The listing of the speciality chemicals company marks the largest German IPO since 2007. Evonik supplies compounds for an array of uses from biodiesel and chicken feed to Plexiglas. It has a solid sales and profit record – but a share price at the rich end of fair value.
For once, Evonik was favoured by fortune. On the eve of its fourth attempt to list on the German stock exchange, Borussia Dortmund, the soccer club sponsored by the speciality chemical group, thrashed Real Madrid 4-1 in the Champions League semi-final. The morning after, Evonik’s stock market debut was also successful, if less demonstrable.
With annual sales of 13.6 billion euros, Evonik is one of the world’s leading companies in the sector. Its diverse product range encompasses additives that go into coatings for pills to compounds deployed in car tyres, batteries and wind turbines. Every fourth nappy in the world uses Evonik’s super-absorbent material, while its amino-acids help feed 45 billion chickens a year.

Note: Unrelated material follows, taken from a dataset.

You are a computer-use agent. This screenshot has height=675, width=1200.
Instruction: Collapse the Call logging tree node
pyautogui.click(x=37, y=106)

The company looks fundamentally healthy. It earns three- quarters of its revenue outside Germany and is investing with conviction in Asian growth markets. Evonik boasts a solid history of rising sales and profit: it enjoys an EBITDA margin of 19 percent. At 1.5 billion euros, net debt stands at 0.6 times of EBITDA, lower than most European peers.
This strength hardly comes cheap, however. The company’s enterprise value is the equivalent of seven times EBITDA and the shares trade at about 13 times forward-looking earnings’ estimates. These are in line with, or perhaps a little ahead of, the average for the pan-European DJ Stoxx index and peers in the diversified chemicals sector.
The difficult macroeconomic environment will dent profitability. In the current year, management expects rising sales but stagnating profit. Moreover, there’s a problem with the potential over-supply of Evonik shares. Both of the pre-IPO owners want to reduce their stakes in the company. The RAG Foundation, which holds around 68 percent, has a long-term ambition to reduce its share to 25.1 percent. British private equity group CVC, which currently owns 18 percent, wants to get out completely.
New shareholders must hope these intentions are pursued in a measured way. Until the stock overhang issue is resolved, however, Evonik’s share price performance is unlikely to score as impressively as the Dortmund soccer team it sponsors.